» Assignment
Leave the images out, and otherwise write out each entry exactly.

» Data provided
┄┄┄┄┄┄

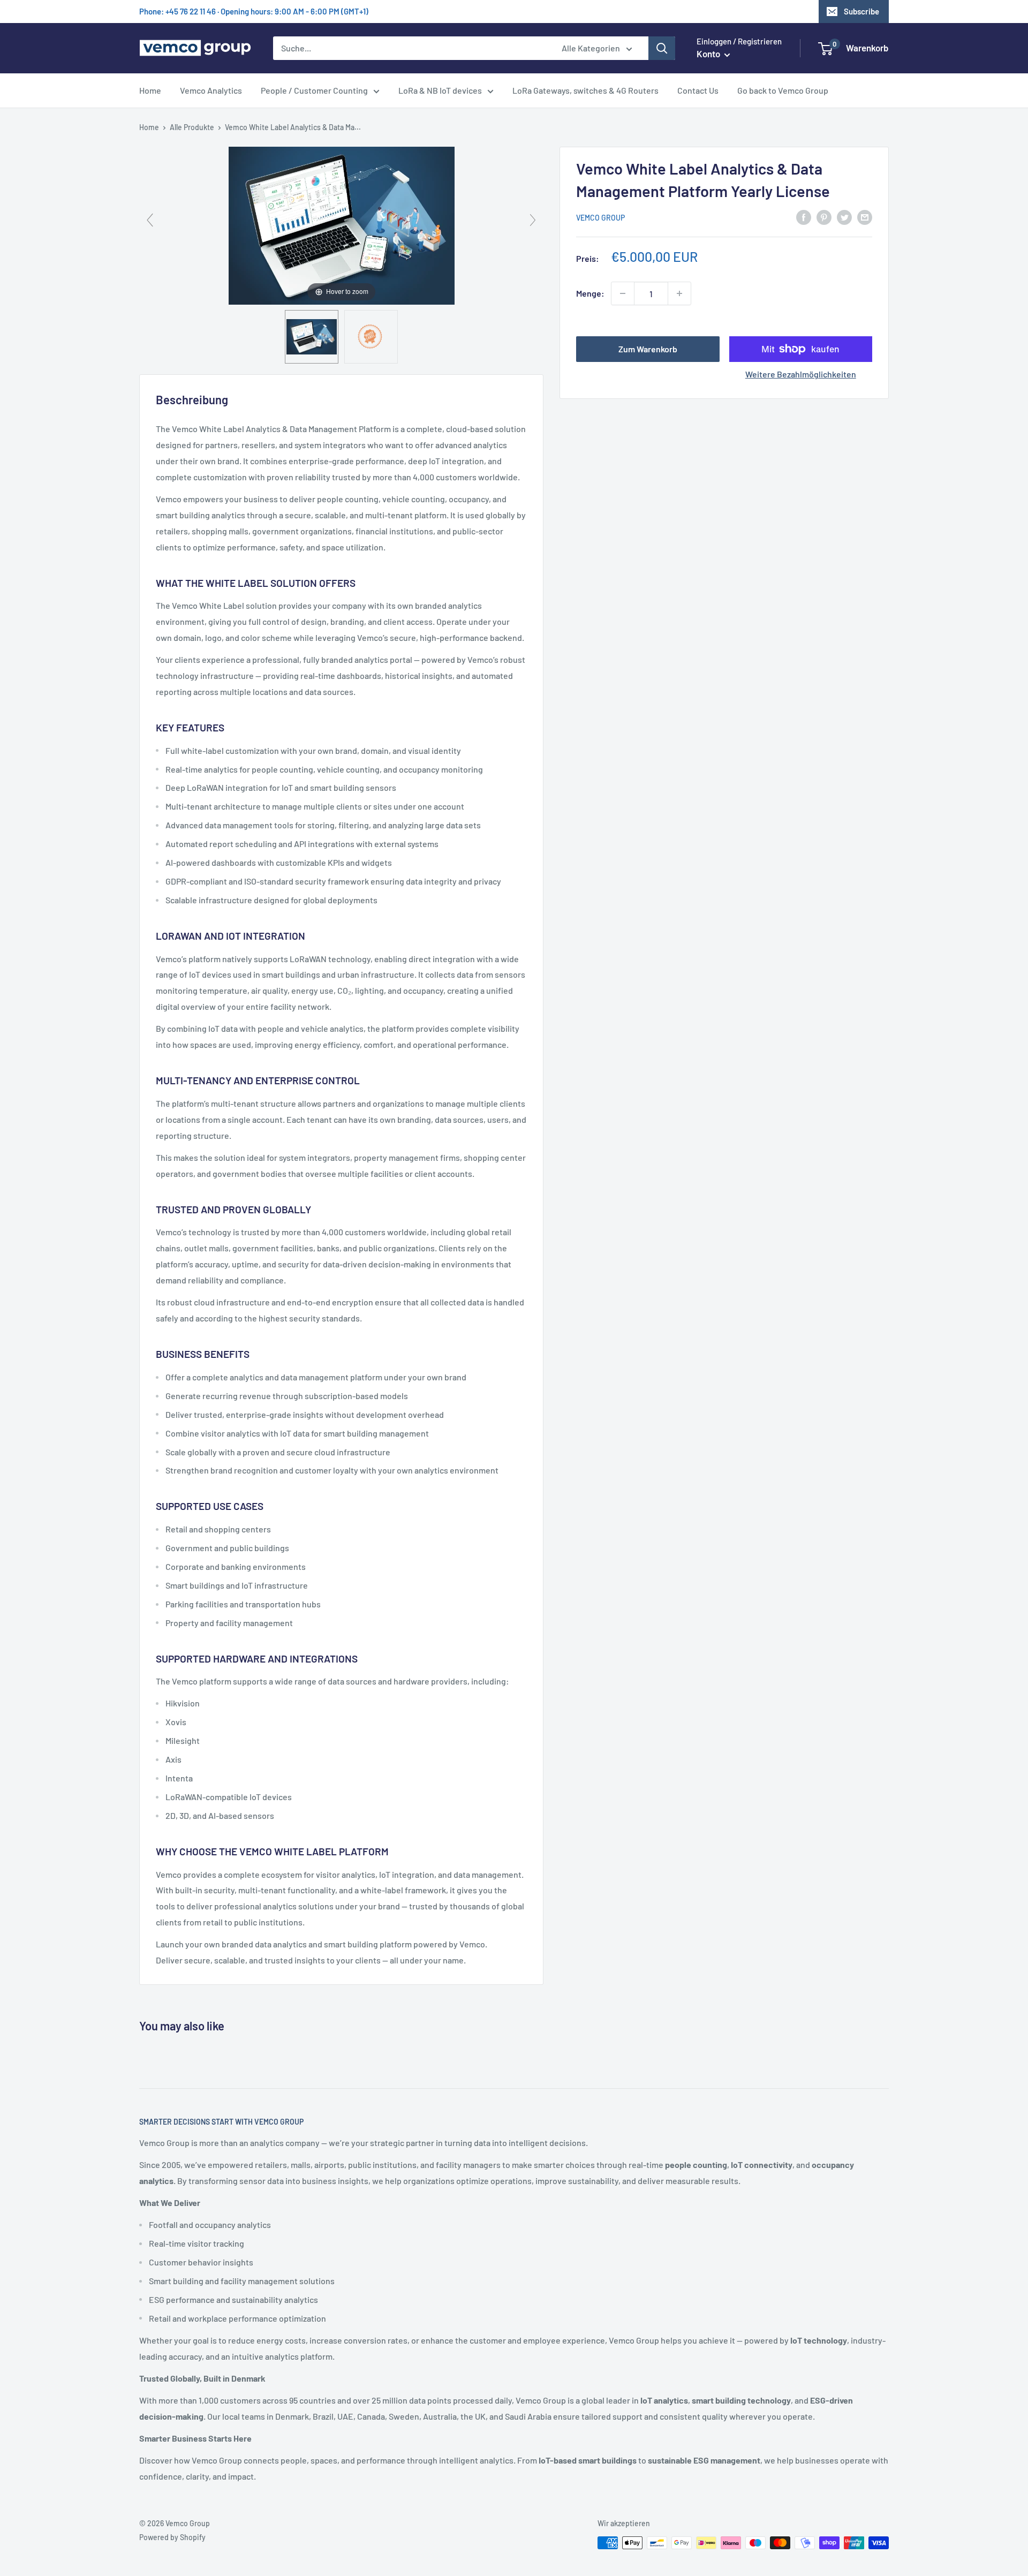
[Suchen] (661, 48)
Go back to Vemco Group (782, 90)
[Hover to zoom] (342, 225)
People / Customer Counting (314, 90)
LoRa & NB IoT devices (440, 90)
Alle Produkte (192, 127)
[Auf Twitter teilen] (844, 216)
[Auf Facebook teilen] (803, 216)
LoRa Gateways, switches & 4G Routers (585, 90)
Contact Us (698, 90)
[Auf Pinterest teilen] (824, 216)
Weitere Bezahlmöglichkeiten (800, 374)
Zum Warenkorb (647, 349)
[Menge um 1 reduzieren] (622, 293)
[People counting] (311, 337)
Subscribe (861, 11)
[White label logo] (371, 337)
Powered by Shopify (172, 2537)
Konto (709, 53)
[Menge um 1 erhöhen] (679, 293)
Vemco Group (600, 217)
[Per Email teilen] (864, 216)
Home (150, 90)
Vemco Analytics (211, 90)
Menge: (590, 293)
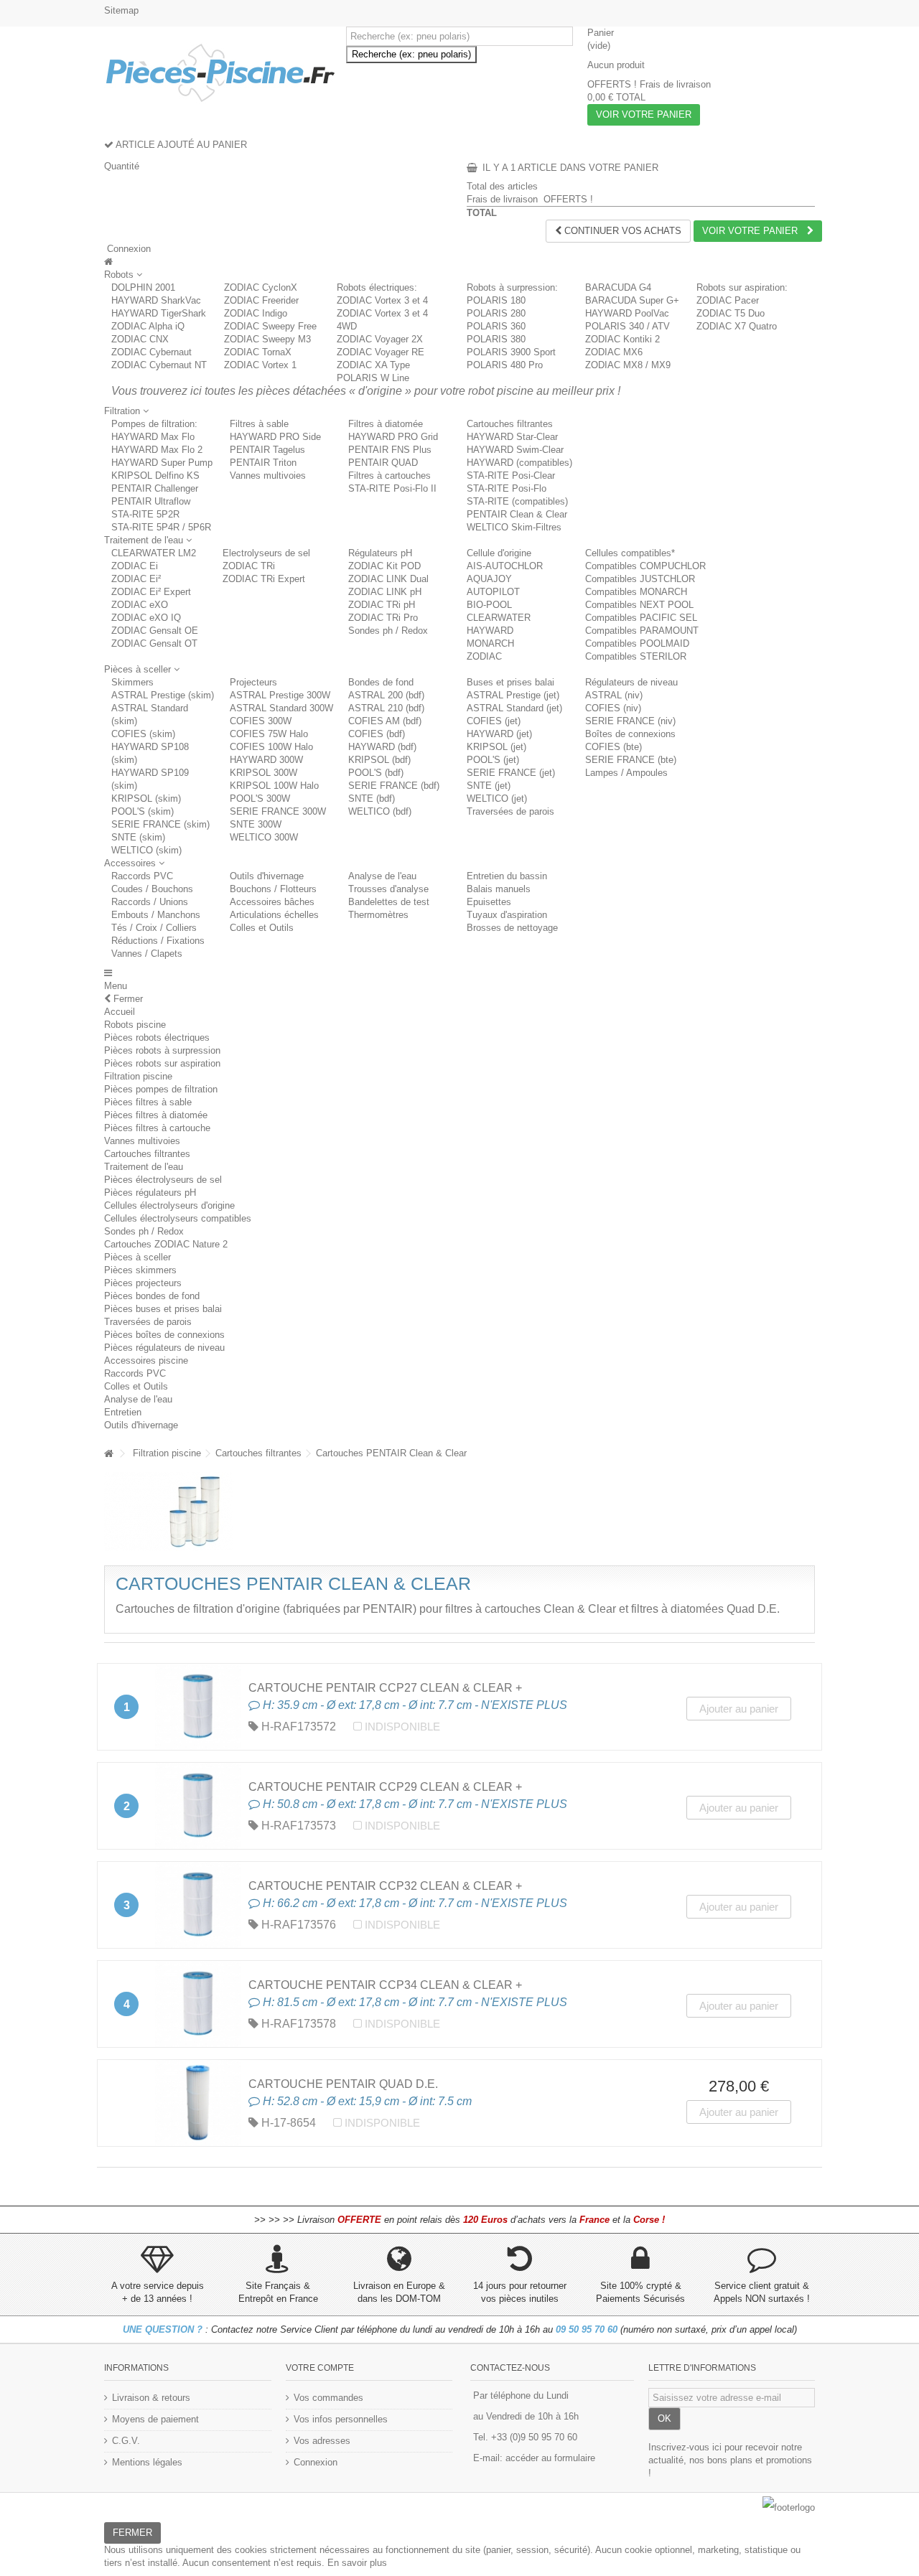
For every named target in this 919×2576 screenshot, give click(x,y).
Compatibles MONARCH (636, 591)
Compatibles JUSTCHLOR (640, 578)
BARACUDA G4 (618, 287)
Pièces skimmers (140, 1270)
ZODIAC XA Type (373, 365)
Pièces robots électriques (157, 1037)
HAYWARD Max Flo (153, 436)
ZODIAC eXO (139, 604)
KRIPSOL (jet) (496, 746)
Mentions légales (147, 2462)
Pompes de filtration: (154, 423)
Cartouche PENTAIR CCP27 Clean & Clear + (385, 1688)
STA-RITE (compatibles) (517, 501)
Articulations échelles (274, 914)
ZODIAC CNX (140, 339)
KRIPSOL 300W (263, 772)
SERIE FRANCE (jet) (511, 772)
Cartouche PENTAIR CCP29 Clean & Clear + (385, 1787)
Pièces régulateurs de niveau (164, 1347)
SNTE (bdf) (371, 798)
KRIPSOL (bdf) (379, 759)
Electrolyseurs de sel (266, 553)
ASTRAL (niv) (614, 695)
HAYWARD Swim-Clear (515, 449)
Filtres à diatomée (385, 423)
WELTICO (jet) (497, 798)
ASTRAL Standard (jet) (514, 708)
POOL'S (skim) (142, 811)
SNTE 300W (255, 824)
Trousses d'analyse (388, 889)
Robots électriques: (377, 287)
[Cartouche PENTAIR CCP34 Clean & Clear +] (198, 2004)
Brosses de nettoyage (512, 927)
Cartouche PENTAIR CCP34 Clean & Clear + (385, 1985)
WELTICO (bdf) (379, 811)
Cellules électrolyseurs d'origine (169, 1205)
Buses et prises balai (510, 682)
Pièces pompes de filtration (161, 1089)
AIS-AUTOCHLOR (505, 566)
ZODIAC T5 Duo (730, 313)
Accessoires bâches (272, 901)
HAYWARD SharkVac (156, 300)
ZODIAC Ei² (136, 578)
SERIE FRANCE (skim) (160, 824)
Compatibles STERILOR (635, 656)
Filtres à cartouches (389, 475)
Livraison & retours (151, 2397)
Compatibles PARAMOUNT (642, 630)
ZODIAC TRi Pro (383, 617)
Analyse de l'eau (382, 876)
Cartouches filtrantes (510, 423)
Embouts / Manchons (155, 914)
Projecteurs (253, 682)
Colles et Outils (262, 927)
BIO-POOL (489, 604)
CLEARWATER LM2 (153, 553)
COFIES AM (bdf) (384, 721)
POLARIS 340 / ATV (627, 326)
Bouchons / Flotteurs (273, 889)
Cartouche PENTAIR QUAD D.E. (343, 2084)
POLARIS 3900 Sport (511, 352)
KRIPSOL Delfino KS (155, 475)
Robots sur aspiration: (742, 287)
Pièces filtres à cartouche (157, 1128)
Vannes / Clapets (146, 953)
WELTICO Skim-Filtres (514, 527)
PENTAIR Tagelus (267, 449)
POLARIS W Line (373, 378)
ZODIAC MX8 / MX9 (628, 365)
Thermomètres (378, 914)
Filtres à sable (259, 423)
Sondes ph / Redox (388, 630)
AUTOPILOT (493, 591)
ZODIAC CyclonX (260, 287)
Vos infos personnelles (341, 2419)
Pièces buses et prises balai (163, 1308)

┄┄┄┄┄┄

» Solved problem
[Suchen] (661, 48)
Go back to Vemco Group (782, 90)
[Hover to zoom] (342, 225)
People / Customer Counting (314, 90)
LoRa & NB IoT devices (440, 90)
Alle Produkte (192, 127)
[Auf Twitter teilen] (844, 216)
[Auf Facebook teilen] (803, 216)
LoRa Gateways, switches & 4G Routers (585, 90)
Contact Us (698, 90)
[Auf Pinterest teilen] (824, 216)
Weitere Bezahlmöglichkeiten (800, 374)
Zum Warenkorb (647, 349)
[Menge um 1 reduzieren] (622, 293)
[People counting] (311, 337)
Subscribe (861, 11)
[White label logo] (371, 337)
Powered by Shopify (172, 2537)
Konto (709, 53)
[Menge um 1 erhöhen] (679, 293)
Vemco Group (600, 217)
[Per Email teilen] (864, 216)
Home (150, 90)
Vemco Analytics (211, 90)
Menge: (590, 293)
For every named target in this 919×2576 screenshot, give click(x,y).
Compatibles MONARCH (636, 591)
Compatibles JUSTCHLOR (640, 578)
BARACUDA G4 (618, 287)
Pièces skimmers (140, 1270)
ZODIAC XA Type (373, 365)
Pièces robots électriques (157, 1037)
HAYWARD Max Flo (153, 436)
ZODIAC eXO (139, 604)
KRIPSOL (jet) (496, 746)
Mentions légales (147, 2462)
Pompes de filtration: (154, 423)
Cartouche PENTAIR CCP27 Clean & Clear + (385, 1688)
STA-RITE (compatibles) (517, 501)
Articulations échelles (274, 914)
ZODIAC CNX (140, 339)
KRIPSOL 300W (263, 772)
SERIE FRANCE (jet) (511, 772)
Cartouche PENTAIR CCP29 Clean & Clear + (385, 1787)
Pièces régulateurs de niveau (164, 1347)
SNTE (bdf) (371, 798)
KRIPSOL (bdf) (379, 759)
Electrolyseurs de sel (266, 553)
ASTRAL (niv) (614, 695)
HAYWARD Swim-Clear (515, 449)
Filtres à diatomée (385, 423)
WELTICO (jet) (497, 798)
ASTRAL Standard (jet) (514, 708)
POOL'S (skim) (142, 811)
SNTE 300W (255, 824)
Trousses d'analyse (388, 889)
Robots électriques: (377, 287)
[Cartouche PENTAIR CCP34 Clean & Clear +] (198, 2004)
Brosses de nettoyage (512, 927)
Cartouche PENTAIR CCP34 Clean & Clear + (385, 1985)
WELTICO (bdf) (379, 811)
Cellules électrolyseurs d'origine (169, 1205)
Buses et prises balai (510, 682)
Pièces pompes de filtration (161, 1089)
AIS-AUTOCHLOR (505, 566)
ZODIAC T5 Duo (730, 313)
Accessoires bâches (272, 901)
HAYWARD SharkVac (156, 300)
ZODIAC Ei² (136, 578)
SERIE FRANCE (skim) (160, 824)
Compatibles STERILOR (635, 656)
Filtres à cartouches (389, 475)
Livraison & retours (151, 2397)
Compatibles PARAMOUNT (642, 630)
ZODIAC TRi Pro (383, 617)
Analyse de l'eau (382, 876)
Cartouches filtrantes (510, 423)
Embouts / Manchons (155, 914)
Projecteurs (253, 682)
Colles et Outils (262, 927)
BIO-POOL (489, 604)
CLEARWATER LM2 (153, 553)
COFIES AM (bdf) (384, 721)
POLARIS 340 / ATV (627, 326)
Bouchons / Flotteurs (273, 889)
Cartouche PENTAIR QUAD D.E. (343, 2084)
POLARIS 3900 Sport (511, 352)
KRIPSOL Delfino KS (155, 475)
Robots sur aspiration: (742, 287)
Pièces filtres à cartouche (157, 1128)
Vannes / Clapets (146, 953)
WELTICO Skim-Filtres (514, 527)
PENTAIR Tagelus (267, 449)
POLARIS W Line (373, 378)
ZODIAC MX8 / MX9 (628, 365)
Thermomètres (378, 914)
Filtres à sable (259, 423)
Sondes ph / Redox (388, 630)
AUTOPILOT (493, 591)
ZODIAC CyclonX (260, 287)
Vos infos personnelles (341, 2419)
Pièces buses et prises balai (163, 1308)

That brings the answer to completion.